はなしを戻します。ではお医者さんの立場から考えればどうでしょう。 臨床経験が豊富であればあるほど上記のことはお医者さんも承知の上です。でもレントゲンに写っている損傷部位を指差してあなたに説明されたとしても長々と上のような話はされないことがほとんどです。それどころか関節の変形の状態によってはこれから先患者さんの膝がどのような経緯をたどるかということをデータとして持ってあるので「先は軟骨摘出手術その次は人工関節・・・」などと考えておられます。 最初から患者さんにストレートに伝えるお医者さんもいれば直ぐにはそこまで言われないお医者さんもおられます。しかしいずれにしても考えておられることはほぼ一緒です。すべてのお医者さんがそうだとは言いませんが多くのお医者さんは患者さんが元に戻るものと思っている状況でもお医者さん自身は「先は手術だ」と思っていることは多いのです。
- では、変形してしまった関節は最後は手術をしなければどうしようもないのでしょうか?たしかに、変形した関節は原則元に戻ることはありません。そして変形しているから痛いのだと皆さんは思い込んであります。だから変形が元通りにならないのだったら痛みを取り除くには削り取るか人工関節にするしかないと思い込んであります。患者さんばかりでなく多くのお医者さんもです。
- でも、私はそうは思っていません。条件さえ揃えば変形したままの状態でも痛みのない、仮に痛んだとしても許せる範囲の痛みとして付き合える落しどころはあると思っています。
- 何故、私が変形したままでも痛みのない状態が作り出せると思っているかといえば、実際にそういう人達が患者さんの中に沢山おられるのを知っているからです。具体的に言えば私の鍼治療では膝が悪いからと言って膝だけ診るのではありません。逆も然りで膝が悪くなくても診察や治療の必然として膝を診ることは毎回のことです。患者さんの中にはかなり変形の進んだ膝をもつ方もおられますが「痛くないですか?」と聞くと「痛くない」と答える方も多いのです。だから私は仮に関節に変形があっても痛みを感じない人がかなりおられることを日常的に知っています。しかし整形外科のお医者さんは専門的に特化した診療科目なので膝を診るのは膝痛がある患者さんの膝だけです。膝痛のある膝だけ診ていけば膝に変形がある例が圧倒的に多いのは当たり前のことです。だからお医者さんが「変形があるから痛む」と思ってしまわれるのも無理もないはなしです。でも、実際には違います。変形があっても痛んだことない方や一時痛んでいたが今は痛まないという方もかなりの率でおられるのです。このことから判るのは
膝(関節)の痛みは変形があっても必ずしも痛むとは限らないが変形のある膝(関節)は痛みを発生しやすい。

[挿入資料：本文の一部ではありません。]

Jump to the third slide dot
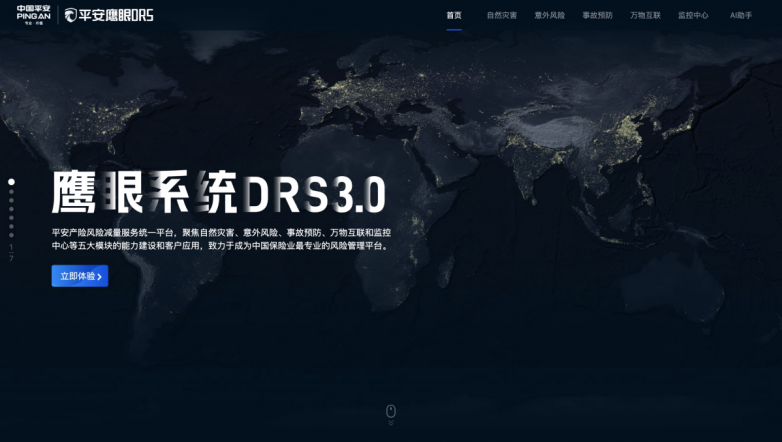 tap(12, 200)
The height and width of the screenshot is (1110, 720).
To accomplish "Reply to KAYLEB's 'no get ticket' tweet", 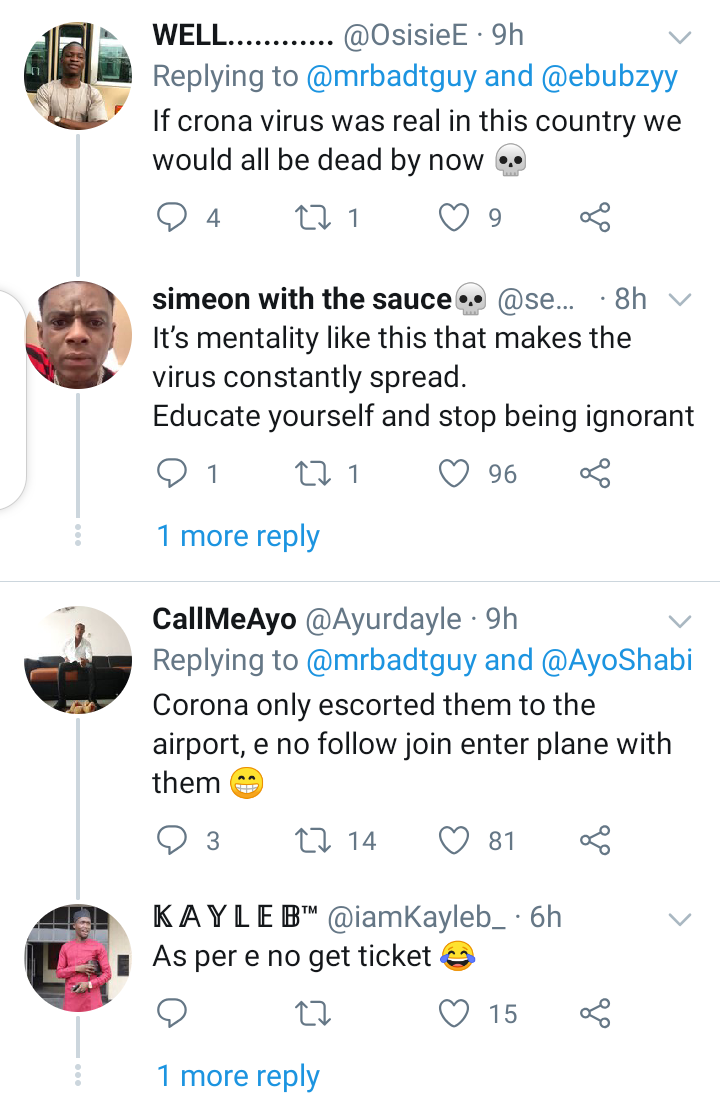I will (173, 1014).

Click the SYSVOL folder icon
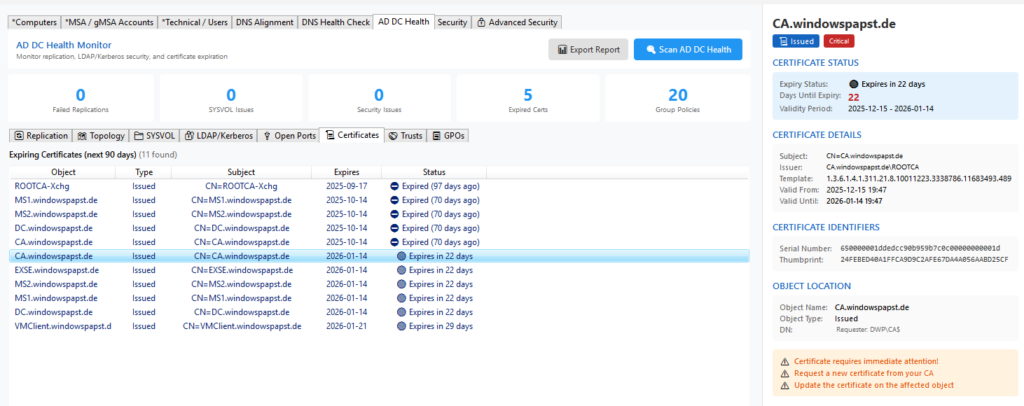click(x=139, y=135)
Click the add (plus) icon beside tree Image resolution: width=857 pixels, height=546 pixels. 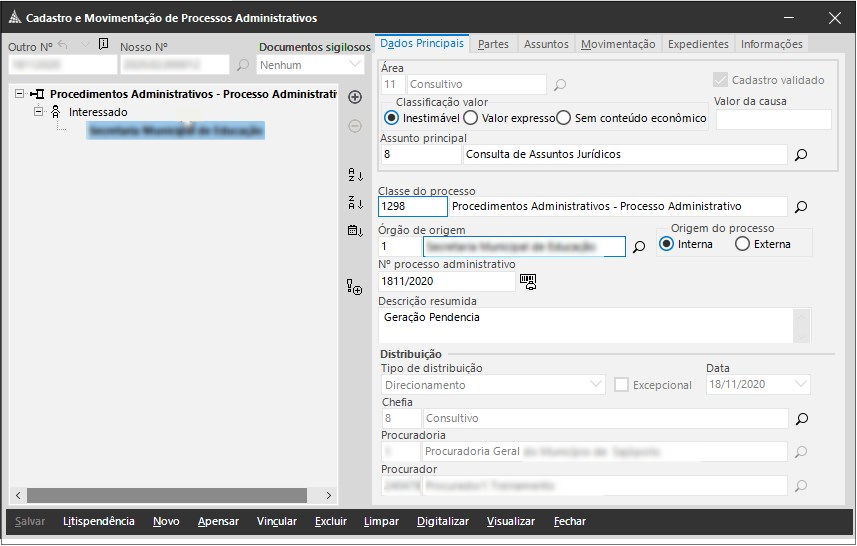[355, 97]
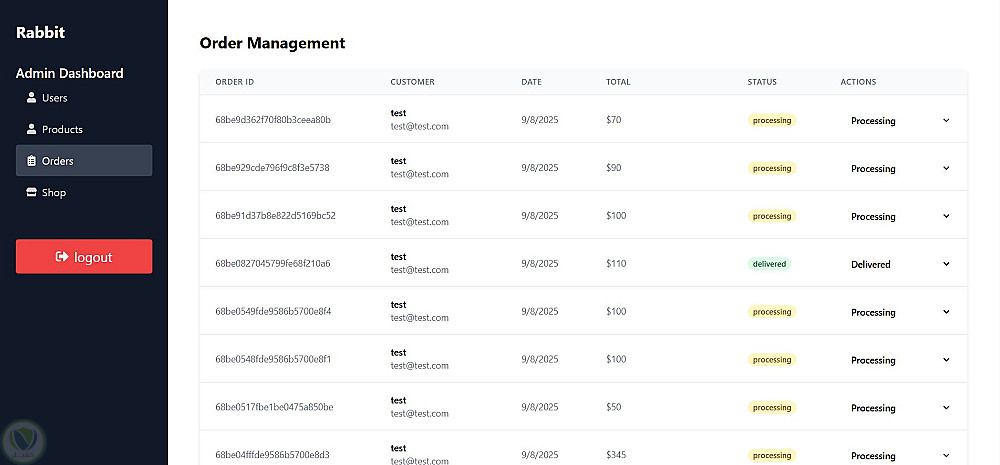
Task: Click the Orders clipboard icon
Action: point(31,161)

実は人間のからだ(骨)は石ころではないので変形(変化)するのが当たり前です。変形と言うと聞こえが悪いですがこれも「自動調整機能」のひとつです。変形するにも色々あって「自動調整機能」が正常に働けば元には戻れないが今の状態で一番良い状態を作るために変形していくのです。これをうまく導き出せば変形していても痛みのない状態にもっていくことが可能です。うまくすれば手術を先延ばしにできたりしなくて済むようになるかもしれません。